Aber sie können es nicht lassen. Heute Morgen stehen sie wieder im Tempel und erzählen von Jesus.

Nun sind die Obersten richtig erbost. Sie lassen die Apostel holen und befragen sie. Warum sie entgegen des ausdrücklichen Verbots weiterhin von Jesus predigen? Da gibt Petrus ihnen diese Antwort: „Man muss Gott mehr gehorchen als den Menschen.“ Und dann hält er eine Predigt von Jesus, der um der Sünde der Menschen willen gestorben ist. Ihn hat Gott auferweckt und zum König aller Könige eingesetzt.

„Man muss Gott mehr gehorchen als den Menschen.“ Das heißt doch: Ich muss zunächst darauf hören, was Gott mir sagt.

So möchte uns der Monatsspruch in das Hören auf Gottes Wort bringen. Er möchte, dass wir Gottes froher Botschaft vertrauen und ihm unser übergeben. Nach seinem Willen fragen: Herr, was willst du, dass ich tun soll? Eine Antwort kann ich vor allem im Gebet vernehmen. Das Gebet ist der Ort, an die Stimme Gottes zu mir dringt.

 

Das wird auch Petrus erfahren haben.
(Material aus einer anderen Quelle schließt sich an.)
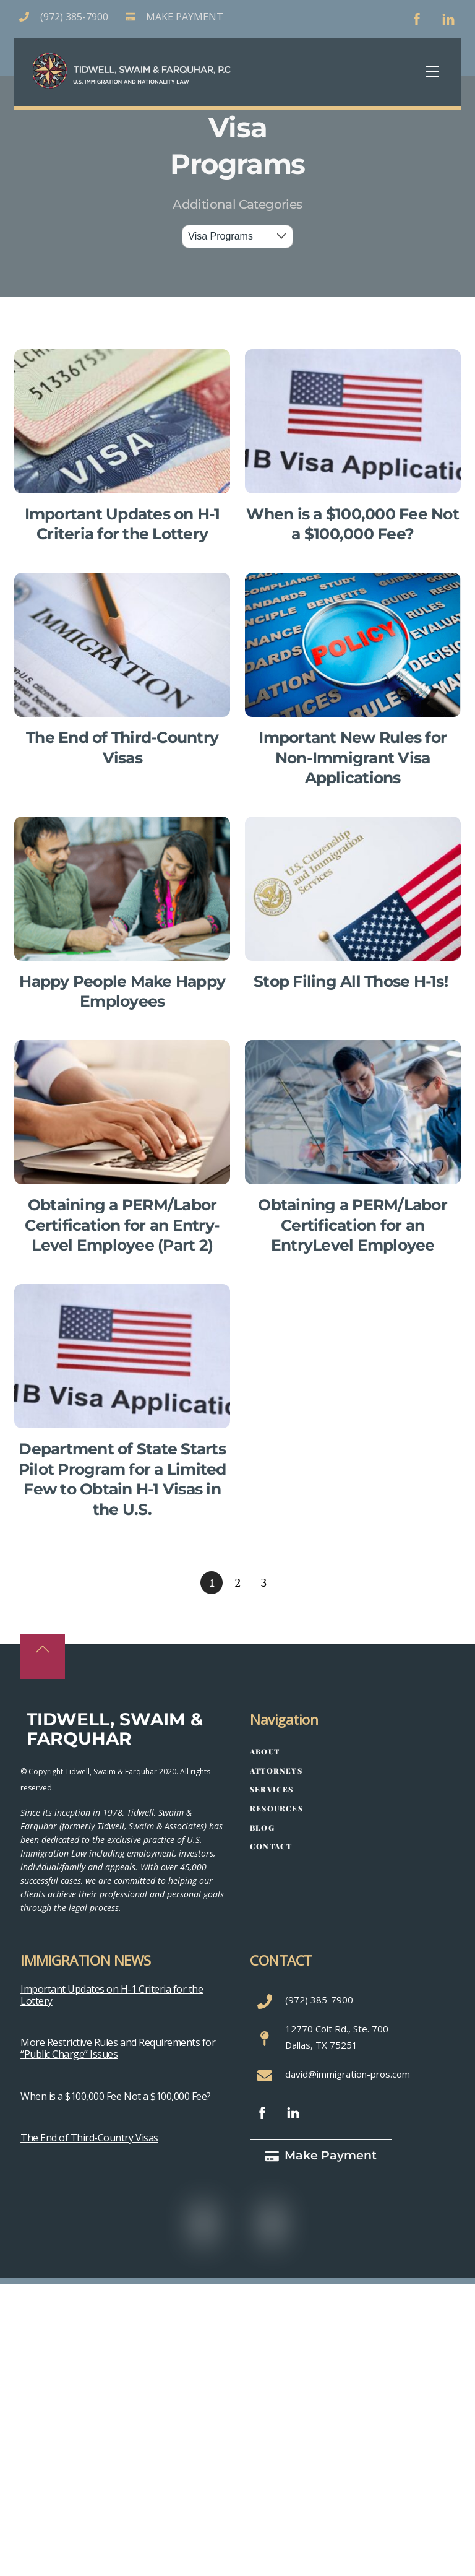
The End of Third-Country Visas (89, 2137)
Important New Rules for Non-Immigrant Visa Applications (353, 757)
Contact (271, 1846)
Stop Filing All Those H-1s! (352, 981)
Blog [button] (262, 1827)
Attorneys (276, 1771)
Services (272, 1789)
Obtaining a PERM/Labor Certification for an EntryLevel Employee (352, 1224)
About (265, 1751)
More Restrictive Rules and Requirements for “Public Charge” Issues (117, 2048)
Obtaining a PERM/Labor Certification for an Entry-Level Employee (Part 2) (122, 1224)
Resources (276, 1808)
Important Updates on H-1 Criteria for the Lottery (111, 1995)
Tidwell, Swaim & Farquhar (115, 1729)
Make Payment (321, 2155)
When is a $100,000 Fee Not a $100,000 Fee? (115, 2096)
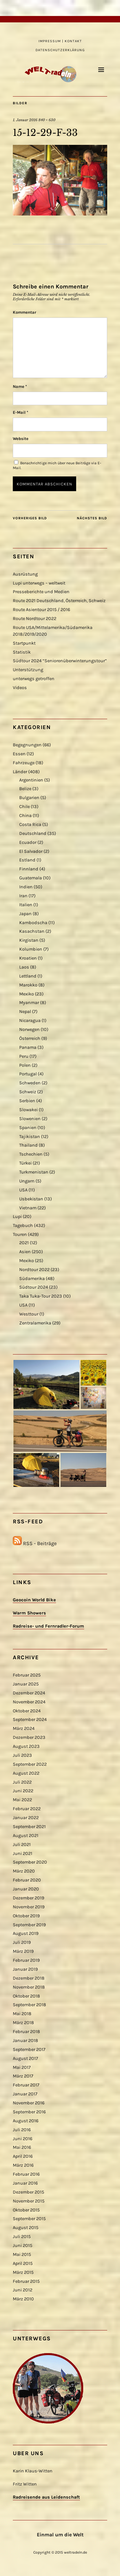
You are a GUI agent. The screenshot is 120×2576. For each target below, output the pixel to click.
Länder (20, 771)
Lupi (17, 1216)
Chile (24, 806)
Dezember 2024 (29, 1693)
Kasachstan (31, 931)
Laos (24, 967)
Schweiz (27, 1092)
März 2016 (23, 2165)
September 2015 (29, 2218)
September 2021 (29, 1826)
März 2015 (23, 2272)
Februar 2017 (26, 2085)
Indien (26, 887)
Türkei (25, 1163)
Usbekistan (31, 1199)
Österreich (29, 1038)
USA (23, 1190)
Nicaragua (30, 1020)
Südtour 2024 (33, 1287)
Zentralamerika (35, 1323)
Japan (25, 913)
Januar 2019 (25, 1969)
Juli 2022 (22, 1782)
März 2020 (24, 1871)
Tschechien (31, 1154)
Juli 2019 (22, 1942)
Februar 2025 (27, 1675)
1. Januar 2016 (25, 120)
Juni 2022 (23, 1791)
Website (20, 438)
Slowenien (30, 1118)
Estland (27, 860)
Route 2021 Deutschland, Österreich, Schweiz (59, 600)
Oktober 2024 (27, 1711)
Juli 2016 (22, 2129)
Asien (25, 1251)
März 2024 (24, 1728)
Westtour (28, 1314)
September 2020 (30, 1862)
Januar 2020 (26, 1889)
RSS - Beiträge (40, 1543)
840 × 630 (46, 120)
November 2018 (29, 1987)
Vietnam (27, 1208)
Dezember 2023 (29, 1737)
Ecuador (27, 842)
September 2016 (29, 2112)
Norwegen (29, 1029)
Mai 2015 (22, 2254)
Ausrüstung (25, 574)
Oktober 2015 (26, 2210)
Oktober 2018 (26, 1996)
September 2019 (29, 1925)
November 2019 (28, 1907)
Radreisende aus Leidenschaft (46, 2497)
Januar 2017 (25, 2094)
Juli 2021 (22, 1844)
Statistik (22, 652)
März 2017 (23, 2076)
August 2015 (25, 2227)
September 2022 (30, 1764)
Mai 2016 (22, 2147)
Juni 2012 (22, 2290)
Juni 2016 (22, 2138)
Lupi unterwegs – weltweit (39, 583)
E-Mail (20, 412)
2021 (24, 1242)
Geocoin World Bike (34, 1600)
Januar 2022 (26, 1817)
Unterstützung (28, 669)
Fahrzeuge (24, 763)
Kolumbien (30, 949)
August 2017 (25, 2058)
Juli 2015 (22, 2236)
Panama (27, 1047)
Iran (23, 896)
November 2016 (28, 2103)
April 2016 (23, 2156)
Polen (25, 1065)
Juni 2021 (22, 1853)
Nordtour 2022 (34, 1269)
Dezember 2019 (28, 1898)
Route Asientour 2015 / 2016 (41, 609)
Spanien (27, 1127)
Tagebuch (23, 1225)
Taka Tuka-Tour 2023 (40, 1296)
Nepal (25, 1011)
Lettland (27, 976)
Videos (20, 687)
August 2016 (25, 2121)
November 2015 (28, 2201)
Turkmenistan (33, 1172)
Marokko (28, 985)
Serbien (27, 1100)
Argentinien (31, 780)
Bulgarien (29, 797)
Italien (25, 904)
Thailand (28, 1145)
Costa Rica (30, 824)
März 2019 (23, 1951)
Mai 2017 (22, 2067)
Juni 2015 (22, 2245)
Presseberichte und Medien (41, 591)
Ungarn (27, 1181)
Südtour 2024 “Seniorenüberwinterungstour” (60, 661)
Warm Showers (29, 1613)
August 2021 (25, 1835)
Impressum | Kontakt (60, 41)
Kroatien (28, 958)
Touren (20, 1234)
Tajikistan (29, 1136)
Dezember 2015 (28, 2192)
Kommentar (24, 312)
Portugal (28, 1074)
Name (20, 386)
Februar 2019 (26, 1960)
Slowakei (28, 1109)
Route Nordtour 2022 (34, 618)
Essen (19, 754)
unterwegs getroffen (33, 678)
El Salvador (31, 851)
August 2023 (26, 1746)
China (25, 815)
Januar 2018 (25, 2040)
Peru (23, 1056)
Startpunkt (24, 643)
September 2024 (30, 1719)
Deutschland (32, 833)
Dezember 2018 (28, 1978)
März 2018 (23, 2022)
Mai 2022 (22, 1799)
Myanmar (29, 1002)
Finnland (28, 869)
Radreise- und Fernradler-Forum (48, 1626)
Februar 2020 (27, 1880)
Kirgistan (28, 940)
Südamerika (32, 1278)
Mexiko (26, 994)
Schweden (30, 1083)
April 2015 (23, 2263)
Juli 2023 (22, 1755)
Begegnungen (27, 745)
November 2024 (29, 1702)
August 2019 (25, 1933)
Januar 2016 (25, 2183)
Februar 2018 (26, 2031)
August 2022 (26, 1773)
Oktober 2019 (26, 1916)
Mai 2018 (22, 2013)
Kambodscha (33, 922)
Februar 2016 (26, 2174)
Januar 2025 (26, 1684)
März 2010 (23, 2299)
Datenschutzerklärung (60, 50)
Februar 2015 (26, 2281)
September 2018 (29, 2004)
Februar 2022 (27, 1808)
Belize (25, 788)
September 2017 (29, 2049)
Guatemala (30, 878)
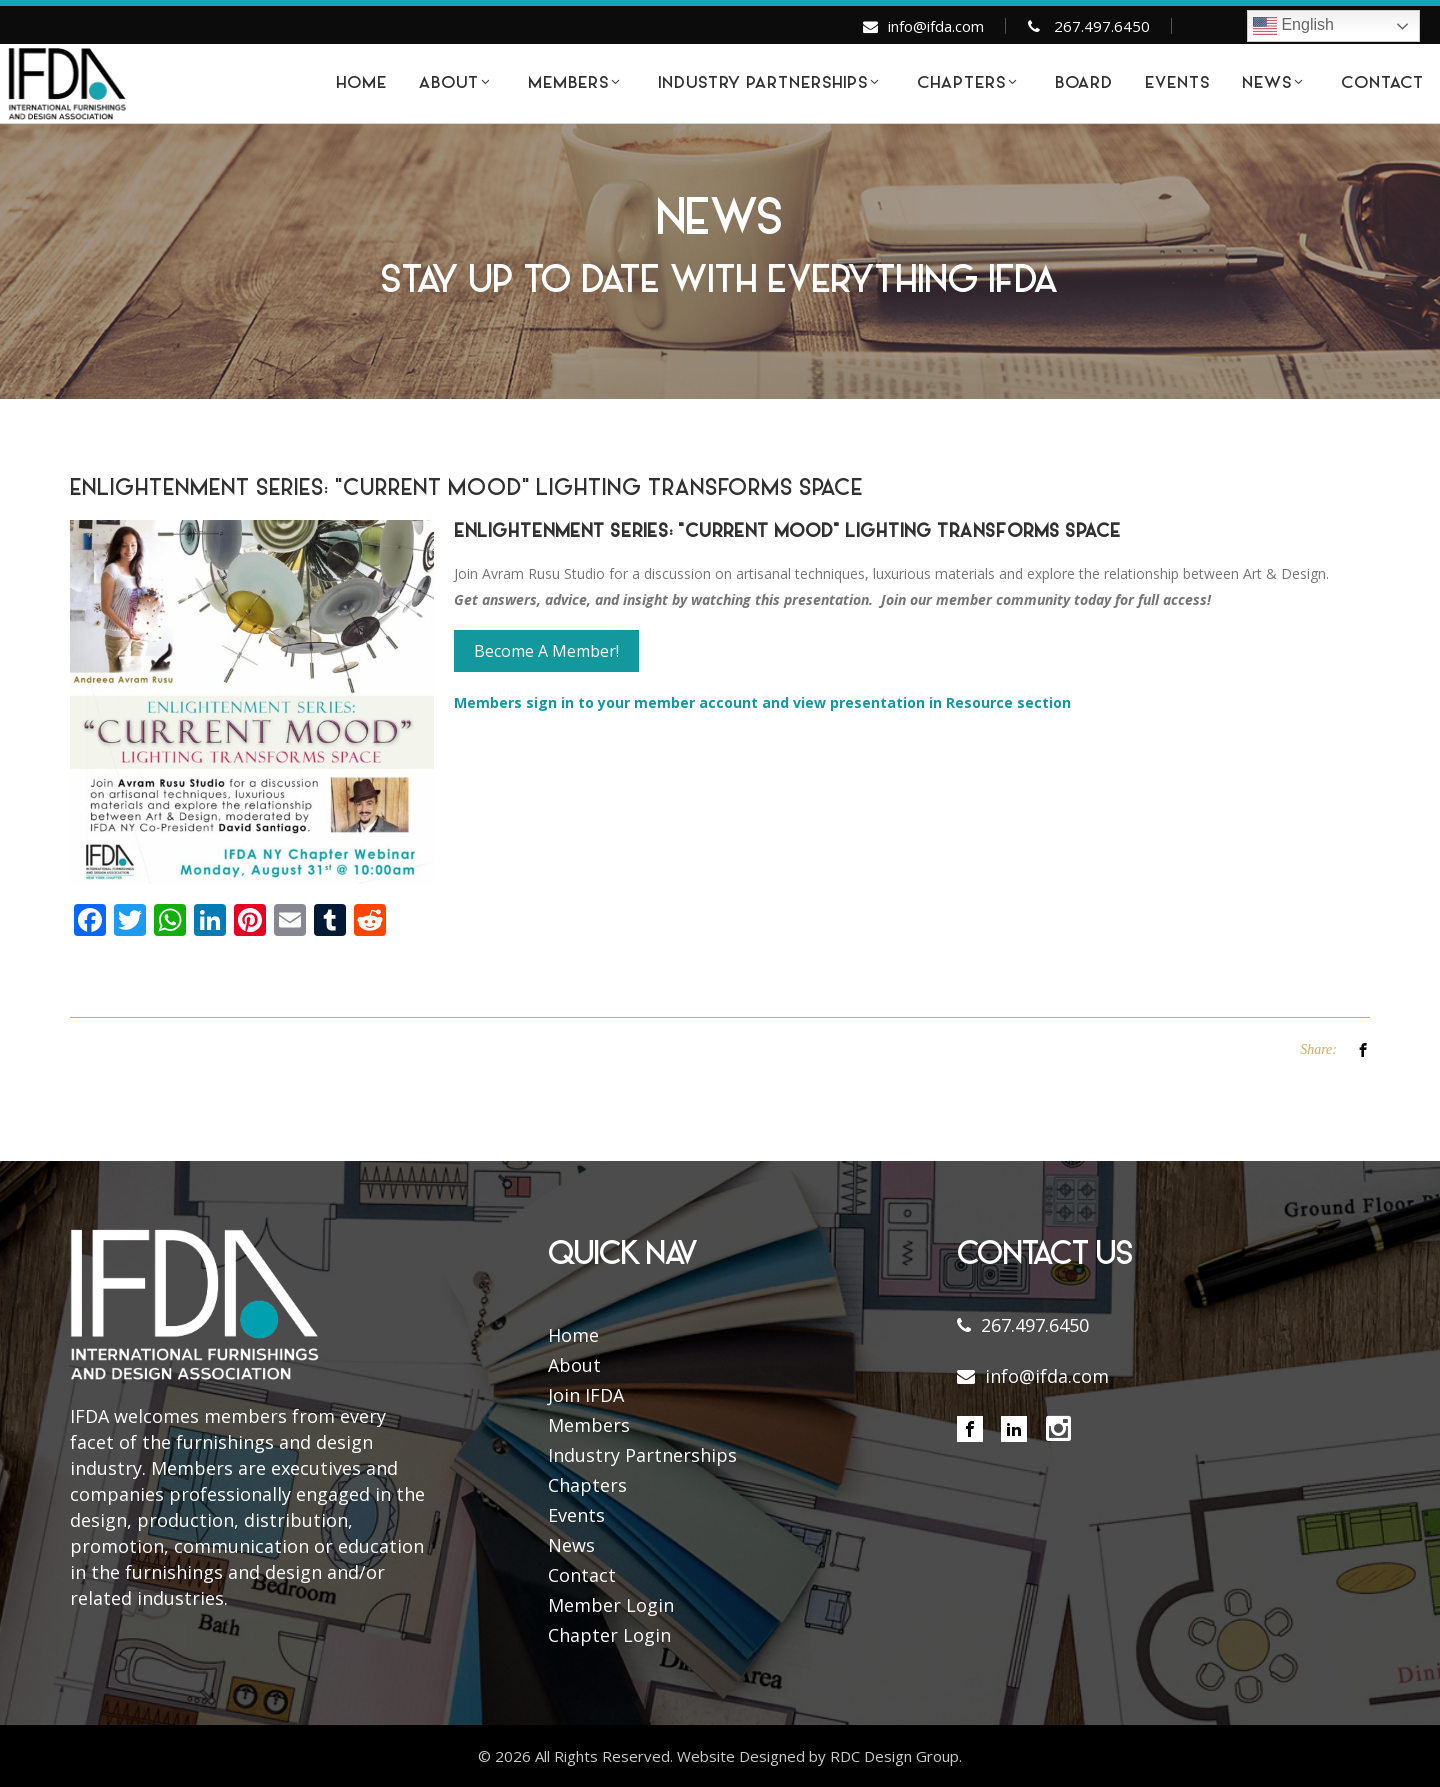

Deshalb tritt er trotzig den Obersten entgegen, wohl wissend, dass es sie das Leben kosten konnte. Aber er und die anderen Apostel vertrauten auf das, was sie mit dem Auferstandenen erlebten und darauf, dass der Heilige Geist, der sie seit Pfingsten begleitete, ihnen Beistand leisten würde. Also zogen er und die Apostel los und predigten.